President Nana Addo noted that he recently announced a major policy boost for distributed renewable energy, also, to deal with climate change as well as ban on felling of rose tree.
“Soon, the seat of our nation’s presidency, Jubilee House, will be powered by solar energy. We have placed a ban on illegal mining, the phenomenon we call ‘malmsey’, which was destroying our water bodies, vegetation and our forests. Some twenty thousand (20,000) young people have been engaged to plant more that 10 million trees in two years to create jobs, and restore degraded land,” he added.

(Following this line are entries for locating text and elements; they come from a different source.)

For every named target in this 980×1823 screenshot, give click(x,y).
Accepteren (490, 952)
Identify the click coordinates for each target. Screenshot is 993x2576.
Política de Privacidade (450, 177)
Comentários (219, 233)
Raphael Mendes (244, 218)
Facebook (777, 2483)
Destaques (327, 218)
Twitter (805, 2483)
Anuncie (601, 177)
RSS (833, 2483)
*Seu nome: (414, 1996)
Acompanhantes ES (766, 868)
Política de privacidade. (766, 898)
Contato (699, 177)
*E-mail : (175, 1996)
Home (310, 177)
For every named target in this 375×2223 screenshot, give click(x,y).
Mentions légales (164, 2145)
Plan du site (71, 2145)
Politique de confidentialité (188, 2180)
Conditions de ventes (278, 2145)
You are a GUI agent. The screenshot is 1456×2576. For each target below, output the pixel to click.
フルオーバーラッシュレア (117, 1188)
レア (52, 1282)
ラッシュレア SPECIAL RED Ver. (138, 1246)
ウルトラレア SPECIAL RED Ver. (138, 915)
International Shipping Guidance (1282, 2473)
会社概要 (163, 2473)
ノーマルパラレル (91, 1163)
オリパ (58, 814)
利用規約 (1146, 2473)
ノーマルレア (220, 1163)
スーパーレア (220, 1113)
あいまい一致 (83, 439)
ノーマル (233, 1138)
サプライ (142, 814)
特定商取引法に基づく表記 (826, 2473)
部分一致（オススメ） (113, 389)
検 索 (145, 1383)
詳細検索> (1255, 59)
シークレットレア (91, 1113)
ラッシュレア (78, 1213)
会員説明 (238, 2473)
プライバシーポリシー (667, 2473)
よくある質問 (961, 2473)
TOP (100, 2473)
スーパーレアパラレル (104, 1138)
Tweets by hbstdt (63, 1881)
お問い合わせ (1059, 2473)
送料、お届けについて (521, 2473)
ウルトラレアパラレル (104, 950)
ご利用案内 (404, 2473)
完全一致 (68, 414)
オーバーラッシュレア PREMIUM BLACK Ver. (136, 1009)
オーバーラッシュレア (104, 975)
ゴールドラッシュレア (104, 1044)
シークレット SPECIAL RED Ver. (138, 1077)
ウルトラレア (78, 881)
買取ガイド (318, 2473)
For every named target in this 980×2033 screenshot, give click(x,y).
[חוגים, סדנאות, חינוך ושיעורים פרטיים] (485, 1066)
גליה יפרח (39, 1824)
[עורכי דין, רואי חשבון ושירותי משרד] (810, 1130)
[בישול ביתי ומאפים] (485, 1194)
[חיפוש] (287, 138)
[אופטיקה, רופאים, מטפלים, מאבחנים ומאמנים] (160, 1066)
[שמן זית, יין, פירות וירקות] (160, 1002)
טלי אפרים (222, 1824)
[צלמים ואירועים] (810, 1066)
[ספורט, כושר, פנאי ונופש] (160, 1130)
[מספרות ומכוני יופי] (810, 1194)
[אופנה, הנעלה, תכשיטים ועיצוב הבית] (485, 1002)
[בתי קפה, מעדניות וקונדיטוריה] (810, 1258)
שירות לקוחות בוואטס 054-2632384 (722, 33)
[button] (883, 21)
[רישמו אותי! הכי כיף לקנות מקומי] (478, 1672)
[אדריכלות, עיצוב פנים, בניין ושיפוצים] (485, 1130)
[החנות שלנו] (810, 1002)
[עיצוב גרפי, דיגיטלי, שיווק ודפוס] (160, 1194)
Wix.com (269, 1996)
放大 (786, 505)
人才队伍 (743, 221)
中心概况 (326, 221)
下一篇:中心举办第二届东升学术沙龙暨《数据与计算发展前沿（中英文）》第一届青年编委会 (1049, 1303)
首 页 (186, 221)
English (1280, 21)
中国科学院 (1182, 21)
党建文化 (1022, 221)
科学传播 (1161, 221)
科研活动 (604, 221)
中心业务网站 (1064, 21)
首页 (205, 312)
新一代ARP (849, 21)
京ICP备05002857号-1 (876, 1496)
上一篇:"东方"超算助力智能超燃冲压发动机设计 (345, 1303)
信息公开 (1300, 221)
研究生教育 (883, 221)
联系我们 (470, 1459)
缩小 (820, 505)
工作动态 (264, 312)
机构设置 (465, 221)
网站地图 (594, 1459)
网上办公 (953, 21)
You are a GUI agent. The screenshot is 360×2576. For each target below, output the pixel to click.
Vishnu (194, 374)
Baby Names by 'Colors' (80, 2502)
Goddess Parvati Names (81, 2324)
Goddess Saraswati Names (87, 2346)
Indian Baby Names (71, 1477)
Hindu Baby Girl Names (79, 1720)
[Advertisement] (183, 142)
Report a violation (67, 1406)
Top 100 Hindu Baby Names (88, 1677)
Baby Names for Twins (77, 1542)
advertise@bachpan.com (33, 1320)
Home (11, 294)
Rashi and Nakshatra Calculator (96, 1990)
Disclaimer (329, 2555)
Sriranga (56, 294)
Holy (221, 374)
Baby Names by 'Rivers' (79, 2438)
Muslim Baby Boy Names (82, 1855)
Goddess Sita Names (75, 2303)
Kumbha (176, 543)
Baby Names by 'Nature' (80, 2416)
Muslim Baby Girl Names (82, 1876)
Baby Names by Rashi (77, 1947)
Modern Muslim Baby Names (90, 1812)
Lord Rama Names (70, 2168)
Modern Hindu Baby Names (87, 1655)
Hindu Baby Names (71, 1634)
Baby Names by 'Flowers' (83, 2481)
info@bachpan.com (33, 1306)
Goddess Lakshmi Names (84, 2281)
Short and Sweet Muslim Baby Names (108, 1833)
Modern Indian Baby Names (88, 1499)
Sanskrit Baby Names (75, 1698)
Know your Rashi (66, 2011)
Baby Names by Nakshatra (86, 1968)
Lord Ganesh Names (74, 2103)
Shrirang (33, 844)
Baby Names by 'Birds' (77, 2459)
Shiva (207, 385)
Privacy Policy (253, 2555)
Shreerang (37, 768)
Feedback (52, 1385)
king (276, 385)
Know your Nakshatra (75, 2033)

Though the discourse on Climate Change has different dimensions, the most important aspect of it is that majority of nations across the world have committed to tackling it by reducing the current global temperature to a 2 degrees’ Celsius minimum, well below pre-industrial levels, and pursuing efforts to limit the temperature increase to 1.5 degrees Celsius above pre-industrial levels.
Describing climate change as the biggest threat to the realization of the SDGs, President Akufo-Addo noted that it has become an issue of grave concern to most leaders across the world, as it has considerable impact on the fundamentals required for our survival on earth – rise in sea levels, severe and extreme weather conditions, such as droughts, floods and erratic rainfall patterns, and growing desertification.
“For us on the continent, the Africa Climate Week is an important occasion, because the ravages of climate change affect us the most. This week-long event affords us the opportunity to showcase the progress we are making in tackling this phenomenon, as well as deepening the partnerships required at the global level to combat it,” he said.